Exercise description :: The required output is all lines below that contain the word "agent".

(Saved entries)

·····

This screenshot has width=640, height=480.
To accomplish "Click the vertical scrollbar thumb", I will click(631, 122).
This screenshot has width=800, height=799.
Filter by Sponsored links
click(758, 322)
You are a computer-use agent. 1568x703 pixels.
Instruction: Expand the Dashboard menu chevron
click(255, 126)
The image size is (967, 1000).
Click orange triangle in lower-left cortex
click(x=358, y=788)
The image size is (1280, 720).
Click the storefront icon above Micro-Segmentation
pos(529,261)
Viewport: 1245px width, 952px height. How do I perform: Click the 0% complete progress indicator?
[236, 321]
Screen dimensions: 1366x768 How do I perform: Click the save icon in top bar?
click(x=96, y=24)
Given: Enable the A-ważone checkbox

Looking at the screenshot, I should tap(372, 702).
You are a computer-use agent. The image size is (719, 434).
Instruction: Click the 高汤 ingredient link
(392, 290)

·····

The answer ::
You are a computer-use agent. 1568x703 pixels.
You are a computer-use agent. The image size is (719, 434).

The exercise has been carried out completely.